◆ **Excerpt provided**:
start

Worse than kleptocracies are violent kleptocracies, as defined in a new report by advocacy group The Enough Project. In these, leaders run the state as a predatory criminal enterprise, looting the treasury and using virtually all means of government power—the judicial system, military, and security forces—to intimidate, jail, and eliminate any opposition. With near unquestioned power, this all happens with impunity. South Sudan is a classic example—its leaders making millions off of a brutal civil war they fueled. Existing anticorruption tools and agreements—the OECD Anti-Bribery Convention and the UN Convention Against Corruption among them—do little to change this deadly status quo, according the report. Instead, it says the United States should crack down on these corrupt leaders—taking away their visas, imposing sanctions, seizing ill-gotten assets that come through the U.S. banking system, and using evidence from Foreign Corrupt Practices Act investigations to help go after not only the companies that pay bribes, but the officials who take them.

Ethiopia Opens Economically, Closes Politically

Ethiopia has pushed its way into global supply chains. Touting its low wages and improved infrastructure, it attracted global apparel brands like H&M, Primark, and Tesco, as well as foreign-owned flower farms and a Heineken brewery. European Union countries eager to spur development and stem migrant flows are supporting these efforts, with German Chancellor Angela Merkel visiting this week to promote private investment opportunities. But the government’s darker side—discriminating against the country’s long-marginalized Oromo ethnic group and stealing their farmland—threatens to upend its economic plans. Months of protests that killed up to 500 people led to declaring a state of emergency with internet blockages and curfews, and many persecuted see foreign-owned businesses not as bringing economic development, but instead propping up an authoritarian regime.

end

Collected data
start

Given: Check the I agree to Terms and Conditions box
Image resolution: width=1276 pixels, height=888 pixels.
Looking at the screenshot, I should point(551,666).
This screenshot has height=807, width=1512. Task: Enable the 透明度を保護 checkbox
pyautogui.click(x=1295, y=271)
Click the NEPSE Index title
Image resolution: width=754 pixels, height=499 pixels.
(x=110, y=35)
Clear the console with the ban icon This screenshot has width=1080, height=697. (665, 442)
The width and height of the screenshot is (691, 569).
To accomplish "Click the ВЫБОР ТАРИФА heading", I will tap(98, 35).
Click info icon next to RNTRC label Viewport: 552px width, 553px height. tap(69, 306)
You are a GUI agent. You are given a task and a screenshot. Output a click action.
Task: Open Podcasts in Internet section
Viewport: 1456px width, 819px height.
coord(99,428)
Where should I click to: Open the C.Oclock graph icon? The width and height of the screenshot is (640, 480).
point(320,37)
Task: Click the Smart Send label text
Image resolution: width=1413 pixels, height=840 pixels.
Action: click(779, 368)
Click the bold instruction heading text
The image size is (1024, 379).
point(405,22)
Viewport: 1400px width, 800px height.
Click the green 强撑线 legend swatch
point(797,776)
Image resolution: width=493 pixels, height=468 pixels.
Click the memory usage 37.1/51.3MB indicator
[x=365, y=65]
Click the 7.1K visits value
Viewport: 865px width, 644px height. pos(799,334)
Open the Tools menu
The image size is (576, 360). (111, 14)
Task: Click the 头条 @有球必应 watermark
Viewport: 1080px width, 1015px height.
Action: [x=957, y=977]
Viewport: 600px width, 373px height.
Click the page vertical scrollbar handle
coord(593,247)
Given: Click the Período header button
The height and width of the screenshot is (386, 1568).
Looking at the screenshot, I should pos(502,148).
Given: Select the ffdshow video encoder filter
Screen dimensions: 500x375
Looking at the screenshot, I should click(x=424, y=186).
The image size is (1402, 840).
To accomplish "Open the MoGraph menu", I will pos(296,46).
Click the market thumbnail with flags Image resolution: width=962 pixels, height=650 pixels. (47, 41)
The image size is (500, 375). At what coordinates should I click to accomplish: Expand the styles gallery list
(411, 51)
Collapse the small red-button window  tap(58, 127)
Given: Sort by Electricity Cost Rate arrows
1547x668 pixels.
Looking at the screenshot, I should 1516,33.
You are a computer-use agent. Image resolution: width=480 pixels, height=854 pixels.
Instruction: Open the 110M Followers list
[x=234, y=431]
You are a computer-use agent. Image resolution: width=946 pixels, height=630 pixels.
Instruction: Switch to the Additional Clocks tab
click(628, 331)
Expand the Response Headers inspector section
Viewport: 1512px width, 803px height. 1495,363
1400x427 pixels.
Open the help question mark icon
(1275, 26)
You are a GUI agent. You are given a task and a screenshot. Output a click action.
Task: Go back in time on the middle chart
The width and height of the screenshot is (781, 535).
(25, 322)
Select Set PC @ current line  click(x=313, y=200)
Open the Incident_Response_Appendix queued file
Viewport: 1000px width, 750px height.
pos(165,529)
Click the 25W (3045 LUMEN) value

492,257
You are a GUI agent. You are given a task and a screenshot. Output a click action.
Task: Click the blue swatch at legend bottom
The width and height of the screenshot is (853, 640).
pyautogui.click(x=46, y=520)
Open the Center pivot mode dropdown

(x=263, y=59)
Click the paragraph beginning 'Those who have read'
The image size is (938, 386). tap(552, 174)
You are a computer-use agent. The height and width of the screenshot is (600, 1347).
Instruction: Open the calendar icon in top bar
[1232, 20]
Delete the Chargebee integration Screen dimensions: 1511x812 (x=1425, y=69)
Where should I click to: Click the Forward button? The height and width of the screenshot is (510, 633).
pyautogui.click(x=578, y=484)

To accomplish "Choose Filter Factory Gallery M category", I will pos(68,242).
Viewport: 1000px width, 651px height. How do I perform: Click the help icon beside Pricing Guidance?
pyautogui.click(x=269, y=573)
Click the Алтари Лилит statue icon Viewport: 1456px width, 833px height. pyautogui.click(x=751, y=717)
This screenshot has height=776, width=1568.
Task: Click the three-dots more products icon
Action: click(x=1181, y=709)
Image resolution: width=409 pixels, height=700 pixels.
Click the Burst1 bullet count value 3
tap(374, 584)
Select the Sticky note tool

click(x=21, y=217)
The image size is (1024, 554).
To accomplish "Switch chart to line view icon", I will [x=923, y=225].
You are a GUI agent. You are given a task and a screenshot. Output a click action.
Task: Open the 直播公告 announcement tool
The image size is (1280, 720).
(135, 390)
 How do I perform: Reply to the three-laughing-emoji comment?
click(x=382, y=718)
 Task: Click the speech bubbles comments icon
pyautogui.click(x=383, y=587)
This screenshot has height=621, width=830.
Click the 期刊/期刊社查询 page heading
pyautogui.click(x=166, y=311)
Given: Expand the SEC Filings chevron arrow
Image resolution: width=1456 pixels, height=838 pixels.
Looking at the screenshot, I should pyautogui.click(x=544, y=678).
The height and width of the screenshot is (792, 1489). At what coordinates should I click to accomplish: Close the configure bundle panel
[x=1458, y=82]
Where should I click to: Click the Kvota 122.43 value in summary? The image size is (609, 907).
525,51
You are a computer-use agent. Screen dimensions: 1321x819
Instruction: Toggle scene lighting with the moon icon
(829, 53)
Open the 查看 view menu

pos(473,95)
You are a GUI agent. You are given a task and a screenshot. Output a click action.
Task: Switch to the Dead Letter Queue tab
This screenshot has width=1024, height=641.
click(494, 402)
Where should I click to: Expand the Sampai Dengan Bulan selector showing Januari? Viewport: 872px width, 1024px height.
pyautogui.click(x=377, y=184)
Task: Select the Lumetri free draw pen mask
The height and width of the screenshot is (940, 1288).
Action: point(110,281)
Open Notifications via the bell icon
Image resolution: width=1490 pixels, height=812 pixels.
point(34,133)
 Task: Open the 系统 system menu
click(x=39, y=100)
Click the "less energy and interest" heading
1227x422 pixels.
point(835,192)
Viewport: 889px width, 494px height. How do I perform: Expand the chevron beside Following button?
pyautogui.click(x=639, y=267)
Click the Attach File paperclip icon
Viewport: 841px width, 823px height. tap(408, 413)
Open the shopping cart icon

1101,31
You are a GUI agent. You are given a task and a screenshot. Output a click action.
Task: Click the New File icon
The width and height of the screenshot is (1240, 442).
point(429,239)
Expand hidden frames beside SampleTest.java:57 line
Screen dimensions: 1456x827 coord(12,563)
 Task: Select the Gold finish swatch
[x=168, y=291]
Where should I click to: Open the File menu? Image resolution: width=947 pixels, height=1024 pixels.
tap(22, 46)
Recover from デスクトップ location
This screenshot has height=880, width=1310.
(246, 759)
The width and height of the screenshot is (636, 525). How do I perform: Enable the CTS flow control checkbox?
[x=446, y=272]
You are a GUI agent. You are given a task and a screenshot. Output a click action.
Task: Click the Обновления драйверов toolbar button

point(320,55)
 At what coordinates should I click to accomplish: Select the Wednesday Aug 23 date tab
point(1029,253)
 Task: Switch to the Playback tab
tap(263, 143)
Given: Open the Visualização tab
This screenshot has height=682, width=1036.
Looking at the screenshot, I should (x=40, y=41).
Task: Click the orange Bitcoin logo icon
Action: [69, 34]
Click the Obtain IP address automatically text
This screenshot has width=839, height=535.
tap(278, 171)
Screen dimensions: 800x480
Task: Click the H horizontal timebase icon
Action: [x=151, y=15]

end

◆ **Tasks and exercises**:
• A. According to the excerpt provided, which country is a classic example of a violent kleptocracy?
• B. Reproduce the stretch of the excerpt provided from "Ethiopia has pushed" through "an authoritarian regime.".

◆ **Exercise responses**:
• A. South Sudan.

• B.
Ethiopia has pushed its way into global supply chains. Touting its low wages and improved infrastructure, it attracted global apparel brands like H&M, Primark, and Tesco, as well as foreign-owned flower farms and a Heineken brewery. European Union countries eager to spur development and stem migrant flows are supporting these efforts, with German Chancellor Angela Merkel visiting this week to promote private investment opportunities. But the government’s darker side—discriminating against the country’s long-marginalized Oromo ethnic group and stealing their farmland—threatens to upend its economic plans. Months of protests that killed up to 500 people led to declaring a state of emergency with internet blockages and curfews, and many persecuted see foreign-owned businesses not as bringing economic development, but instead propping up an authoritarian regime.